A is for ANDRE ADAMS. Why the Kiwi selectors decided to `forget about Dre' after the one-dayers is mystery especially after he seemed to have the umpires in his pocket in the last Test. To be fair he was as surprised as us when the Kiwi slip cordon appealed for THAT Freddie caught behind but perhaps slightly less enraged when it was given out.

B is for BEN HOLLIOAKE. Rest In Peace Ben.

C is for COVERS. Come on, it was only Test match so that's why the covers at the Basin Reserve were at the WestpacTrust Stadium being used for the rugby when it lashed it down in Wellington. The Kiwi's were amazed when we all trooped up for the second day's play expecting it to start on time- they knew that it had only been covered by a tea-towel for the previous 24 hours. Still, it was nice sitting in the sun for six hours before play started.

D is for DRAW. After outplaying the Kiwis for the first two Tests and then having them 19-4 at Eden Park it's galling to think we only drew the series. OK, we didn't get the rub of the green with some truly shocking decisions and the boys were still getting over the terrible news about Ben Hollioake but if Tuffey, Drumm and Adams can run through us in a day then what hope have we got in the Ashes?

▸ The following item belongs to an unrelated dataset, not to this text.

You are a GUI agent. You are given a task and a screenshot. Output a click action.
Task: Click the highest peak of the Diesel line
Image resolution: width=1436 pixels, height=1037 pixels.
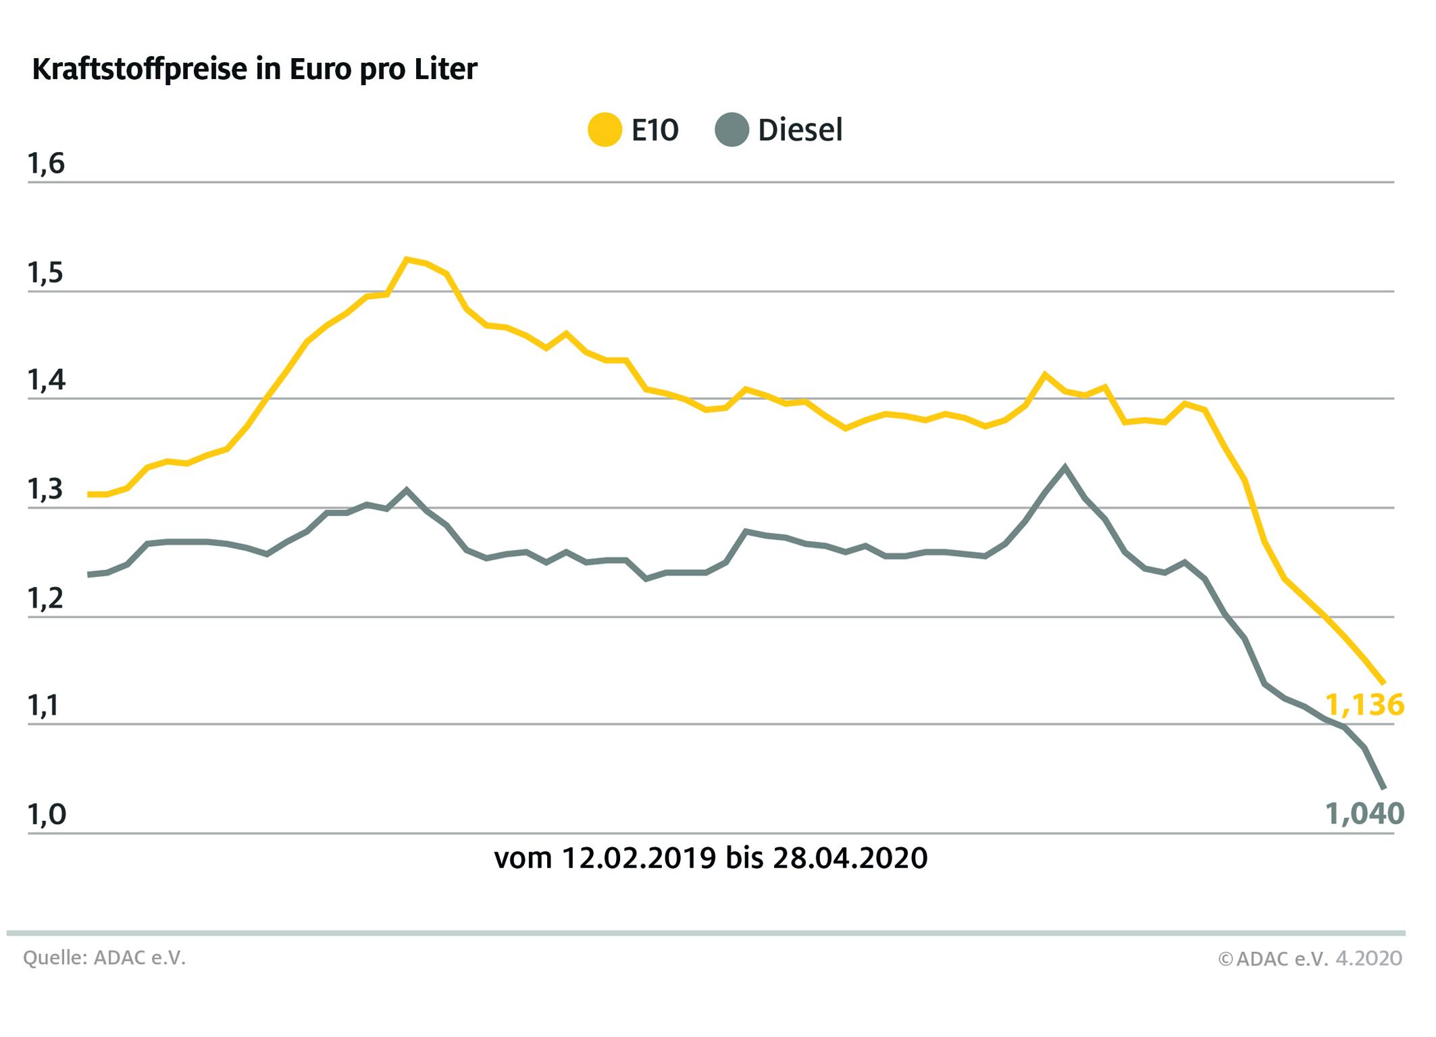pos(1065,467)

E is for ENGERLAND, ENGERLAND, ENGERLAND. Once again we outsang, outbantered and outnumbered the seven Kiwi's who bothered to turn up to support their team during the Test series. From the fans point of view the series was a fine warm-up for the ultra serious task of outwitting the Aussies and winning back the Ashes at long last.

F is for FREDDIE'S HOUSE. The shrine to all things Freddie Flintoff made it from India to New Zealand and had its followers bowing at the altar as Freddie went ballistic in Christchurch and then in Wellington. After surviving a direct hit from Nathan Astle's final six in Christchurch that crashed in through the front door it left a lot of followers questioning their faith after the shocking decision Freddie got in Auckland

G is for GRAHAM THORPE. What a series for Thorpey! Or was it? Dropped on four on his way to that superb 200 in Christchurch he then only managed 74 runs in the rest of the series and his failure to score the required runs meant we never really put the Black Caps under the pressure we should have done. Catch to get rid of Astle (of all people) at Eden Park was the best of the series though.

H is for the HORSE AND TRAP. It may have been in the `middle of nowhere' (Funk Soul Brummies, 2002) and impossible for Toby to get to from Eden Park without taking three taxis but it became the post-match watering hole for many of the Barmy Army. Highlight of the Test was probably the 200 pint giveaway on the Saturday night which saw all 200 beers ordered within 14 minutes of the 8 o'clock start. Good work one and all.

I is for IAN BUTLER. Surprisingly not labelled by the NZ press as being the quickest white man in world cricket, he helped us out by being ultra-expensive in that opening Test. Created history by being the first Kiwi to have his name chanted by the Barmy Army thanks to the runs he gave away and ended up, as all good butlers should, carrying the drinks in Auckland.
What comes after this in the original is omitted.